二月革命の歴史学を論じる際には、3つの歴史的解釈がある。ソビエト自由主義修正主義である。この3つの異なるアプローチは、二月に皇帝派の政権が崩壊した最終的な原因についてのそれぞれの信念のために、互いに独立して存在している。

ソビエトの歴史家は、2月に革命をもたらした大衆は、工業化と自由の両方の時代をもたらす「近代化」した農民の組織化されたグループであったというストーリーを提示している。 ソビエトの歴史家ソコロフは、2月の革命は人々の団結であり、十月革命よりも肯定的であったという信念を率直に述べている。ソ連の歴史家は一貫して、二月革命につながる第一次世界大戦の役割をほとんど重視していない

一方、自由主義者の二月革命論では、ほとんどの場合、第一次世界大戦が革命のきっかけとなったことを認めている。しかし、全体的には、自由主義的な歴史家たちは、第一次世界大戦のためにロシア市民に植え付けられた心配や恐怖を利用する能力をボルシェビキが持っていたと評価している。自由主義者の視点によれば、二月革命の全体的なメッセージと目標は、最終的には民主主義である。第一次世界大戦やその他の政治的要因によって、世論がツァーリに反発するような適切な環境と態度が作られていたのである。
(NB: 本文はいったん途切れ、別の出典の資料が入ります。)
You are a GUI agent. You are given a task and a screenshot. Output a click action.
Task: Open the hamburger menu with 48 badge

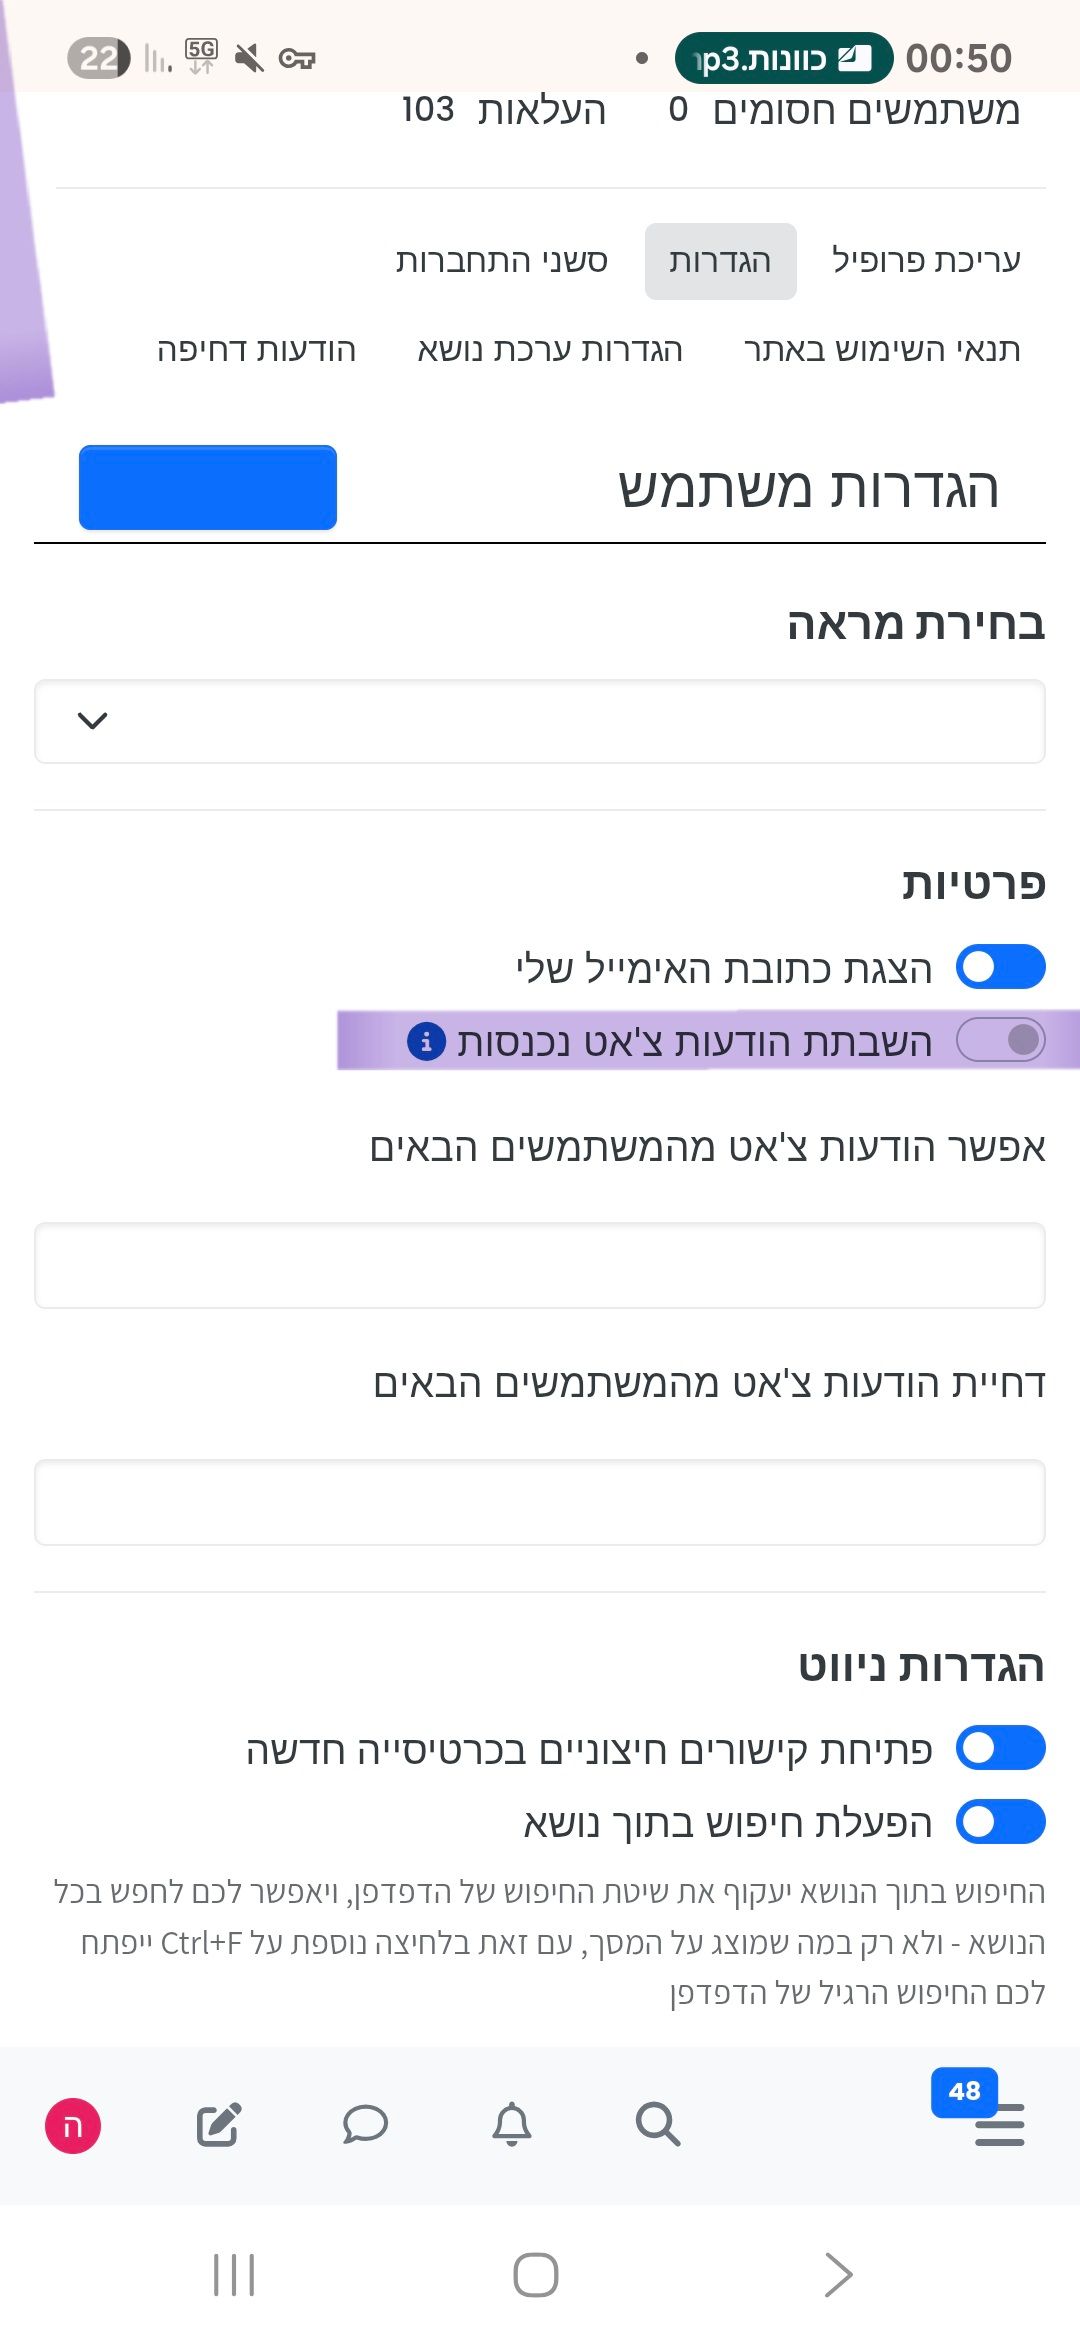coord(999,2123)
修正主義者の歴史家は、2月の革命は、自由主義者やソビエトが考えているほど必然的ではなかったとする時系列を提示している。修正主義者は、ツァーリ政権に対する圧力の高まりを、他の2つのグループよりもさらにさかのぼって、土地所有権の問題で動揺していた地方の農民たちの不満にまでさかのぼって説明している。この緊張状態は1917年まで続き、不満が多くのグループの懸念を含んだ本格的な組織的危機となった。修正主義者の歴史家リチャード・パイプスは、ロシア革命に対する反共主義的なアプローチを率直に述べている。

西欧の視点からロシアの歴史を研究すると、封建制がなかったことがロシアに与えた影響も意識される。西欧では、封建制によって、中央国家に奉仕する経済的・政治的機関のネットワークが形成されていたが、封建制に代わって(中央国家が)社会的支援と相対的安定の源となった。ロシアには伝統的な意味での封建制はありませんでした。というのも、15~16世紀にモスクワ公国が出現した後、すべての土地所有者は王室の長である借地人となり、没収されることはありませんでした。その結果、すべての権力が王室に集中したのである。

この3つのアプローチのうち、いずれも現代的な批判を受けている。二月革命は「神話化」された出来事であると、現代の多くの学者たちは見ている。